Orvibo data leak puts security spotlight on IoT back end

Researchers at virtual private network (VPN) testing and review service vpnMentor have discovered a publicly accessible database belonging to Chinese firm Orvibo, which runs a platform for managing smart home appliances for customers around the world, including the UK and the US.

The database for the platform, called SmartMate, was found to have no password protection, despite containing more than two billion logs that relate to around two million customers’ smart home devices, underlining the huge volume of data that internet of things (IoT) devices typically collect.

The security implications are huge because these SmartMate logs record details including usernames, passwords protected only using the MD5 hashing algorithm without salt protection, account reset codes and even the precise location of IoT devices belonging to individuals, hotels and other businesses.

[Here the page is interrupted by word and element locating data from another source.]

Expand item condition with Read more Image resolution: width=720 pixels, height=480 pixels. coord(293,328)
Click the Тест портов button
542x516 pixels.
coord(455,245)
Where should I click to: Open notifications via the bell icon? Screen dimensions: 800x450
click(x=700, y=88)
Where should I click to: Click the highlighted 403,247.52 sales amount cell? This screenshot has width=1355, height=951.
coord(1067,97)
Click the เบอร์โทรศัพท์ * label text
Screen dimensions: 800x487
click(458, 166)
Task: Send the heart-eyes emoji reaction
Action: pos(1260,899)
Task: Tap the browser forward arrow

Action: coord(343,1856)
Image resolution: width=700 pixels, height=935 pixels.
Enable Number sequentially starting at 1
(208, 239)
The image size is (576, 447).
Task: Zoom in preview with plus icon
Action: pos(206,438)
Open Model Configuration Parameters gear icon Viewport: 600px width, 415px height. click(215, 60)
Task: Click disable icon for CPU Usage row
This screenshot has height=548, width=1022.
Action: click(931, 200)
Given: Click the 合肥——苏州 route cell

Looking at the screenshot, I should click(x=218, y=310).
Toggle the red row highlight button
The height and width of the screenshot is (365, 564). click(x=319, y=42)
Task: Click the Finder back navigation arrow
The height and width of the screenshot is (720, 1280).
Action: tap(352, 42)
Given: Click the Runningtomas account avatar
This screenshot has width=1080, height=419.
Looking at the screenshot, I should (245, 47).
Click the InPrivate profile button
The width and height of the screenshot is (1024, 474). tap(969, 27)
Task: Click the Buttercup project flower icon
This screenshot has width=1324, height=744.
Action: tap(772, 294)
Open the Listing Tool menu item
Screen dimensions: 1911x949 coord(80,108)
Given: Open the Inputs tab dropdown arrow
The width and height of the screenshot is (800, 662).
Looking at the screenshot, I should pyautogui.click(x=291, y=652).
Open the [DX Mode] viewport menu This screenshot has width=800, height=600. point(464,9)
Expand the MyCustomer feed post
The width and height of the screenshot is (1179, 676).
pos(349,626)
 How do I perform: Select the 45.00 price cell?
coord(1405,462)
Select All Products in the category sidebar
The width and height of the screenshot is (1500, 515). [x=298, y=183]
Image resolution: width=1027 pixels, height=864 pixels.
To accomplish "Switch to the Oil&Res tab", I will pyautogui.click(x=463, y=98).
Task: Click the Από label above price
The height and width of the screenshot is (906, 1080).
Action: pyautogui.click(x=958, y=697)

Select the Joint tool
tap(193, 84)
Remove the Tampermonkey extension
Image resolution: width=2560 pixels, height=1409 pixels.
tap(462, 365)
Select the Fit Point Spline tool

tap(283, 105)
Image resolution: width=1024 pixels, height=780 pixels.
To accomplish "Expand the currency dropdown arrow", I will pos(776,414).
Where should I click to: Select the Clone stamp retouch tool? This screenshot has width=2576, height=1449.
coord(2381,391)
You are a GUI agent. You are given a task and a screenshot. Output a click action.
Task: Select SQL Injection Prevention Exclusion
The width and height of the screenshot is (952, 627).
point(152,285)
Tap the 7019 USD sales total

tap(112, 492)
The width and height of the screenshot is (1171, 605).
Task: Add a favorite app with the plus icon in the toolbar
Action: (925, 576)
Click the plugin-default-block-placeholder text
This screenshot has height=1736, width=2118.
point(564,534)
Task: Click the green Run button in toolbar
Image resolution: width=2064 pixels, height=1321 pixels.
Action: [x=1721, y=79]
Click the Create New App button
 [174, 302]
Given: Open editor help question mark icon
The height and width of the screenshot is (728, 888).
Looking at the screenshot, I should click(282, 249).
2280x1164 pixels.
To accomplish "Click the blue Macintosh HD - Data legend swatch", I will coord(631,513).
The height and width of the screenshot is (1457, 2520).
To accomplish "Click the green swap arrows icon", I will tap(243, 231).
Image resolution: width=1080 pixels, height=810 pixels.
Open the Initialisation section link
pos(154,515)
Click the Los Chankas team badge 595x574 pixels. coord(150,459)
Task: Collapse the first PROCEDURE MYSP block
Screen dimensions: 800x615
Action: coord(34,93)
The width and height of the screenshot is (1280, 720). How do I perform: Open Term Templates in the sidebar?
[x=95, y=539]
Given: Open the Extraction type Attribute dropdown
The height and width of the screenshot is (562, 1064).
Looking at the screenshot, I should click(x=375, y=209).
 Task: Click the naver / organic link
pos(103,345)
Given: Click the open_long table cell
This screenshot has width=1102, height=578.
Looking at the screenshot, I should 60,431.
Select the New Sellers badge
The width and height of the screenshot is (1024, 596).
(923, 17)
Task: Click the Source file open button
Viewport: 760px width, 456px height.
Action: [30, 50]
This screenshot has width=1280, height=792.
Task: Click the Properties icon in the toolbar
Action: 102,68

As long as the database remains open, the amount of data available continues to increase each day, exposing customers to the risk of account takeover by malicious actors, vpnMentor warned in a blog post.

Despite several attempts to contact Orvibo since 16 June, the vpnMentor researchers said they have received no response and the database continues to be exposed.

A breach of this size, the researchers said, has massive implications because much of the data can be pieced together both to disrupt a person’s home while possibly leading to further hacks.

The account reset codes, they said, could be especially dangerous because these would enable a hacker to lock a user out of their account without needing their password, and by changing both the password and the email address, the hacker would make the action irreversible.

The vpnMentor researchers recommend that Orvibo and other firms managing IoT devices should ensure that they secure servers, implement proper access rules, and never leave a system that does not require authentication open to the internet.

Ben Herzberg, director of threat research at security firm Imperva, said misconfigurations that leave servers open and vulnerable is something that continually resurfaces, adding that Orvibo’s lack of a response and remediation of the leaky server is irresponsible and extremely dangerous.

“Once servers are left open, it takes barely any time for attackers to become aware of the vulnerability and take over. In our research, we saw that specific to Redis servers, 75% of the open servers were taken over in cryptojacking schemes.

“When these systems are left open attackers have a variety of options, they can either use the data to their advantage, take over resources, or work themselves even further into the networks of the organisation and infiltrate additional resources,” he said.

According to Herzberg, the fact that passwords are simply hashed, but not salted, increases the likelihood that hackers could crack them to reveal the passwords. These cracked passwords could then be used in credential stuffing attacks, which are enabled by password re-use.

But password re-use across multiple accounts in still extremely common, said Anurag Kahol, CTO at security firm Bitglass. “This means that if a cyber criminal obtains a single password, then they can potentially gain access to a number of accounts across multiple services that their victim uses.

“Basic password protection is a must for organisations looking to protect their sensitive data in the cloud. Organisations should authenticate their users to ensure that they are who they say they are before granting them access to IT resources.

“Fortunately, multifactor authentication [MFA] and user and entity behaviour analytics [UEBA] are two tools that can help companies to defend customer information as well as the rest of their corporate data.”

Kahol also warned that because Orvibo makes and manages smart locks and internet-connected cameras, it is possible that a hacker could unlock doors and turn off security cameras, facilitating break-ins and burglaries. “This is a prime example of how poor cyber security can also foster physical security threats,” he said.

Jake Moore, cyber security specialist at Eset, said the discovery of the SmartMate logs highlights the sheer magnitude of endless possibilities open to poor security on IoT devices.

“By not looking after personally identifiable and confidential data at the back end of a website has just as much risk attached as not using a password at all.

“It is unknown if anyone has taken advantage of this flaw yet, and I’d hope it would be patched quite quickly now it is out. What a criminal hacker could do with this goes as far as their imagination will take them,” he said.